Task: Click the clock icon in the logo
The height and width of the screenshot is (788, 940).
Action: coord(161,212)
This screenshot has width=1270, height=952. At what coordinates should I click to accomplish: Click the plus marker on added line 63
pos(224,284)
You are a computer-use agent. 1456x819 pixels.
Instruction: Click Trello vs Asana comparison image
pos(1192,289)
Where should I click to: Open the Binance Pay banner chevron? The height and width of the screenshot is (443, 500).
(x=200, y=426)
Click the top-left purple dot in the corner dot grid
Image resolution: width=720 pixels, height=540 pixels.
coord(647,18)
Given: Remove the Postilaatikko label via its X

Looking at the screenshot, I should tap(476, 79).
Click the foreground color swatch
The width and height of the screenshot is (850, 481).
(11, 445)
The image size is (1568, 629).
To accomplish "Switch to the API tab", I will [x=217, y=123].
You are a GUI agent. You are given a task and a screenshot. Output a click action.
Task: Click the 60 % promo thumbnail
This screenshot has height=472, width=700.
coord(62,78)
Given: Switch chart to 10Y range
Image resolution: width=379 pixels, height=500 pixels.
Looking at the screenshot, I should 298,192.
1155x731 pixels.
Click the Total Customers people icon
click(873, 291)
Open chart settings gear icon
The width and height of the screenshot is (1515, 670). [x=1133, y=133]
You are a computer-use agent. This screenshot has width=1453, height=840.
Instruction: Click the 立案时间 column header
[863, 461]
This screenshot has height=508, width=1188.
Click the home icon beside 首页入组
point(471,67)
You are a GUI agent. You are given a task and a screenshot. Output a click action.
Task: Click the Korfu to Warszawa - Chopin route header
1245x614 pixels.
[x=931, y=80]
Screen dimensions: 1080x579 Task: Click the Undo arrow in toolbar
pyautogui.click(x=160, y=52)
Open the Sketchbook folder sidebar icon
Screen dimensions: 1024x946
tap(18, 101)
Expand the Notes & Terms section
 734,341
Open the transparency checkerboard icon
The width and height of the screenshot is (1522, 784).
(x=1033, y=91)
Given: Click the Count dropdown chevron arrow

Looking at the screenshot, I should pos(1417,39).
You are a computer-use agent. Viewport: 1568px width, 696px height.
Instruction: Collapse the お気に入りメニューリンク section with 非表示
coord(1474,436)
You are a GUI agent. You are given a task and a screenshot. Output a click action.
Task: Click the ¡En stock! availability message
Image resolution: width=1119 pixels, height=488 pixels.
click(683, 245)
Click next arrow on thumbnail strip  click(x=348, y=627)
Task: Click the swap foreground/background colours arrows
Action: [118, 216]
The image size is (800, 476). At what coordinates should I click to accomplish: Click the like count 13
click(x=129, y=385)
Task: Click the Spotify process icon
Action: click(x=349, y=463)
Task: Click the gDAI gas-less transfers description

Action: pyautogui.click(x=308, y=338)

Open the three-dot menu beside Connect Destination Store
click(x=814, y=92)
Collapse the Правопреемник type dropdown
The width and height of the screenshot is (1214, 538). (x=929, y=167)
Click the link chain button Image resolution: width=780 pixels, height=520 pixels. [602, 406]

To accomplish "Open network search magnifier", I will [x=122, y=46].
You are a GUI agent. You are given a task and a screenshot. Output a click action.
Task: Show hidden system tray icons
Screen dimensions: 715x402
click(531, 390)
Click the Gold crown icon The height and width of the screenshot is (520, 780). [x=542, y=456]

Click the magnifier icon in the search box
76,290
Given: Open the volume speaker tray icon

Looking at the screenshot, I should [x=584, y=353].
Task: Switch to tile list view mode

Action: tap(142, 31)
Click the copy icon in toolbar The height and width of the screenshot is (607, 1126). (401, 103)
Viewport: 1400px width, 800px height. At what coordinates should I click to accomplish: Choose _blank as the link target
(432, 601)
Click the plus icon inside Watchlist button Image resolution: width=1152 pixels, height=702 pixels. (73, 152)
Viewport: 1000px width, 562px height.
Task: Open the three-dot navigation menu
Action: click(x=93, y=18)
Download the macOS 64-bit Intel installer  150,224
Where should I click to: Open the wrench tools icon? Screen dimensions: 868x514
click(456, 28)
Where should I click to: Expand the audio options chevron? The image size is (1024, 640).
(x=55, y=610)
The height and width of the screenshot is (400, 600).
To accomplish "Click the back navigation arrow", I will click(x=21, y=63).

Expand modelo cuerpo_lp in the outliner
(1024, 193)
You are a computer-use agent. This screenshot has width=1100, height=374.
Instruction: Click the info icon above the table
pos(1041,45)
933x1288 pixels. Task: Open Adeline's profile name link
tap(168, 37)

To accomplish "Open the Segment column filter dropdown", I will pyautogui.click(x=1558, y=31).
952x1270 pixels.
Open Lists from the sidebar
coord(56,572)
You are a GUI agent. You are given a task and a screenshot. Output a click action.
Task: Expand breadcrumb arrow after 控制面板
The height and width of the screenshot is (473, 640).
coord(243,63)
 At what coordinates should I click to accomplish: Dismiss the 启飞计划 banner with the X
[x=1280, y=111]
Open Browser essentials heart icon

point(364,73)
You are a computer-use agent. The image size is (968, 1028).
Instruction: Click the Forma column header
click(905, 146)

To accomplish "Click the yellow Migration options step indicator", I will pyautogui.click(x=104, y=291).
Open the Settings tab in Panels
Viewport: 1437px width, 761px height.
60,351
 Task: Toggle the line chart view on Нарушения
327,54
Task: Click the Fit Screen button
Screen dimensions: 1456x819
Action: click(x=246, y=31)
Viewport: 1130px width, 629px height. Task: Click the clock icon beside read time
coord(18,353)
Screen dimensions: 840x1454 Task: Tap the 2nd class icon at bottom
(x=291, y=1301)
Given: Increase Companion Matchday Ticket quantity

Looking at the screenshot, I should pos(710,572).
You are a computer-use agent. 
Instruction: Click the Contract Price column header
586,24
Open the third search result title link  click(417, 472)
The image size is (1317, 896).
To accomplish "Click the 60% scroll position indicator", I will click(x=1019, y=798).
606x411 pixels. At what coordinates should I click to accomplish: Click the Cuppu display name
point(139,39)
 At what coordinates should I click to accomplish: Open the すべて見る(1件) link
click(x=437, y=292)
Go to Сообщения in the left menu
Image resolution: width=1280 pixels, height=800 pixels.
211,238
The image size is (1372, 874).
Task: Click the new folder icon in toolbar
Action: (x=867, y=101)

=====

EXERCISE DESCRIPTION: Please copy the entries verbatim, starting at the line that contains "Click the magnifier icon in the search box" and ending at the line that contains "point(364,73)", with both of those lines included.

FULL SOLUTION:
Click the magnifier icon in the search box
76,290
Given: Open the volume speaker tray icon

Looking at the screenshot, I should [x=584, y=353].
Task: Switch to tile list view mode

Action: tap(142, 31)
Click the copy icon in toolbar The height and width of the screenshot is (607, 1126). (401, 103)
Viewport: 1400px width, 800px height. At what coordinates should I click to accomplish: Choose _blank as the link target
(432, 601)
Click the plus icon inside Watchlist button Image resolution: width=1152 pixels, height=702 pixels. (73, 152)
Viewport: 1000px width, 562px height.
Task: Open the three-dot navigation menu
Action: click(x=93, y=18)
Download the macOS 64-bit Intel installer  150,224
Where should I click to: Open the wrench tools icon? Screen dimensions: 868x514
click(456, 28)
Where should I click to: Expand the audio options chevron? The image size is (1024, 640).
(x=55, y=610)
The height and width of the screenshot is (400, 600).
To accomplish "Click the back navigation arrow", I will click(x=21, y=63).

Expand modelo cuerpo_lp in the outliner
(1024, 193)
You are a computer-use agent. This screenshot has width=1100, height=374.
Instruction: Click the info icon above the table
pos(1041,45)
933x1288 pixels. Task: Open Adeline's profile name link
tap(168, 37)

To accomplish "Open the Segment column filter dropdown", I will pyautogui.click(x=1558, y=31).
952x1270 pixels.
Open Lists from the sidebar
coord(56,572)
You are a GUI agent. You are given a task and a screenshot. Output a click action.
Task: Expand breadcrumb arrow after 控制面板
The height and width of the screenshot is (473, 640).
coord(243,63)
 At what coordinates should I click to accomplish: Dismiss the 启飞计划 banner with the X
[x=1280, y=111]
Open Browser essentials heart icon

point(364,73)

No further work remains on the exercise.